I Comuni e la Regione Toscana lanciano un appello unanime a governo e parlamento per varare una norma che decida il futuro delle concessioni balneari, in scadenza il 31 dicembre 2023 e ancora prive di una legge che stabilisca dei criteri uniformi a livello nazionale per riassegnarle. L’appello, lanciato da tutti i Comuni costieri toscani e dalla Regione Toscana, è stato condiviso venerdì scorso al tavolo sul demanio marittimo, che ha visto anche la rappresentanza dell’Anci Toscana. Al centro della discussione, il tema dell’applicazione della direttiva Bolkestein e della prossima scadenza delle concessioni, fissata alla fine di quest’anno dalla legge 118/2022.

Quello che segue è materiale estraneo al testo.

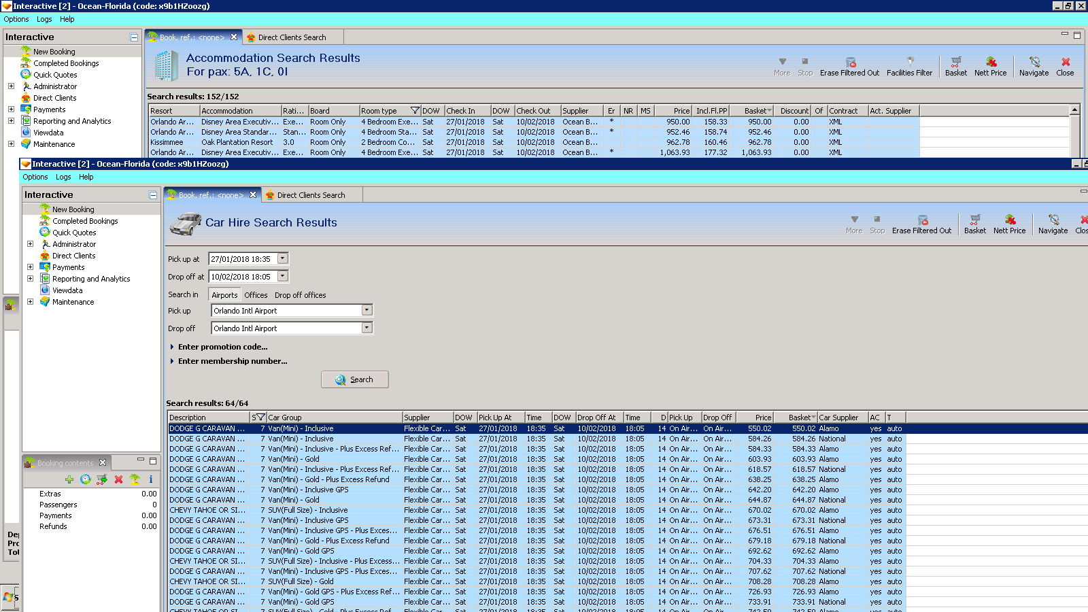Open the Pick up at date dropdown

pos(283,258)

«Si tratta di una situazione delicata – commenta il presidente della Regione Toscana Eugenio Giani – che coinvolge da un lato centinaia di aziende balneari toscane e, dall’altro, le istituzioni che devono adempiere agli obblighi previsti dalle norme e si trovano in una situazione nella quale, davanti all’approssimarsi della scadenza, procedere in ordine sparso potrebbe rappresentare il caos, con un rischio altissimo di contenziosi e ricorsi».
Aggiungono Leonardo Marras, assessore al turismo e all’economia della Regione Toscana, e Sandra Scarpellini, sindaca di Castagneto Carducci e coordinatrice del tavolo istituzionale del demanio marittimo, che erano presenti all’incontro: «In assenza di indicazioni certe che solo il governo può dare, risulta impossibile procedere con l’assegnazione delle concessioni assicurando l’omogeneità delle regole sul territorio nazionale e l’uniformità di trattamento agli operatori». Per questo Regione e Comuni hanno concordato di procedere in maniera unitaria, annunciando di voler coinvolgere anche le associazioni di categoria in una prossima riunione da tenersi a breve.

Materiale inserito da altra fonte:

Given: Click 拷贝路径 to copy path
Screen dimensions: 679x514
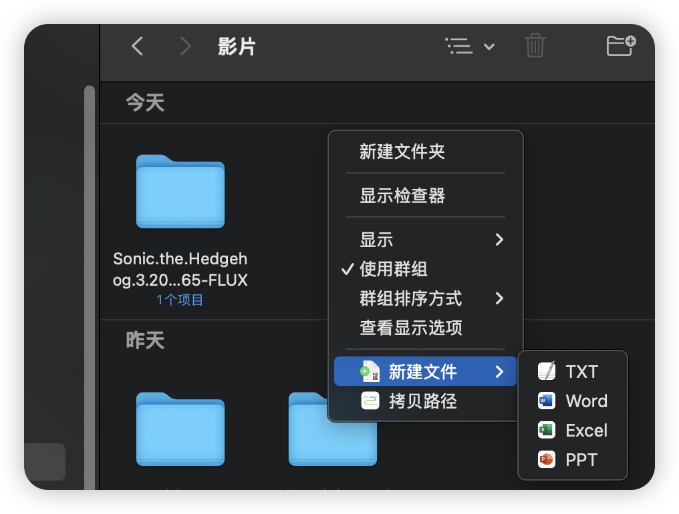Looking at the screenshot, I should [422, 401].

«In Toscana la mappatura delle aree date in concessione e di quelle concedibili è stata completata – concludono Marras e Scarpellini – e ha rivelato che meno della metà della superficie costiera è oggetto di concessione. La situazione è ben governata, pianificata e dunque “ordinata”, ma c’è comunque l’esigenza di avere indicazioni chiare che provengano dalla legge dello Stato, altrimenti i Comuni dovrebbero avviare le procedure selettive senza conoscerne le modalità e avere i riferimenti legittimi».